About this exercise: Repeat verbatim, and only, the lines of the data below, beginning at the line that contains "Click the Oferta 2 variant cell 500 G" and stopping after the line that contains "This screenshot has height=1301, width=742.".

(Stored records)
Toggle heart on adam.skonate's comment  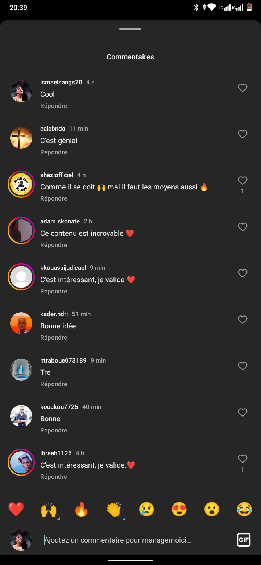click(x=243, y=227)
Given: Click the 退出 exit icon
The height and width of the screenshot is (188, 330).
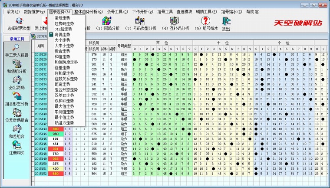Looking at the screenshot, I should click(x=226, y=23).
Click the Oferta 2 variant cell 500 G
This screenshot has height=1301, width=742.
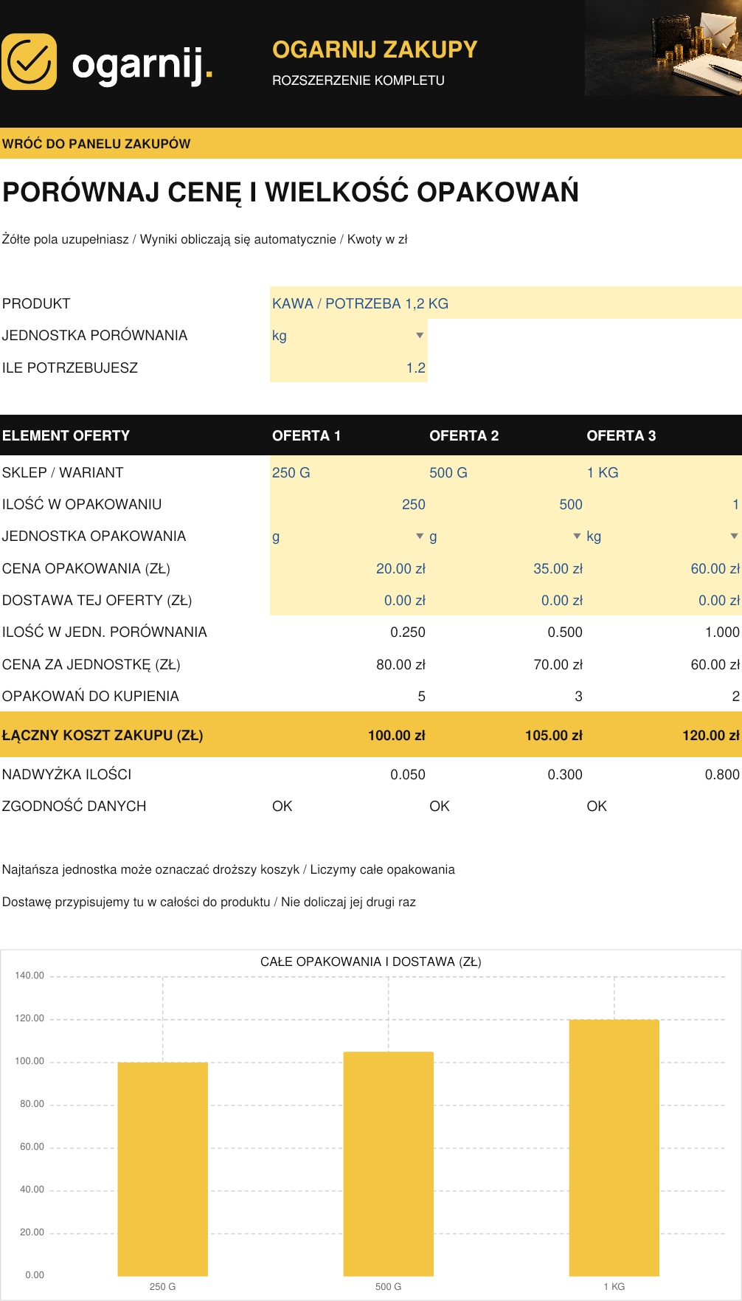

==

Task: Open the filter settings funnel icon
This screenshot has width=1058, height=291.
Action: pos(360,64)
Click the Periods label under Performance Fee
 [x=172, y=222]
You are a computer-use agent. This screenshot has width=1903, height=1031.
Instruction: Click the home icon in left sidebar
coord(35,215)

Result of this task:
Click the Oferta 2 variant cell 500 G
This screenshot has height=1301, width=742.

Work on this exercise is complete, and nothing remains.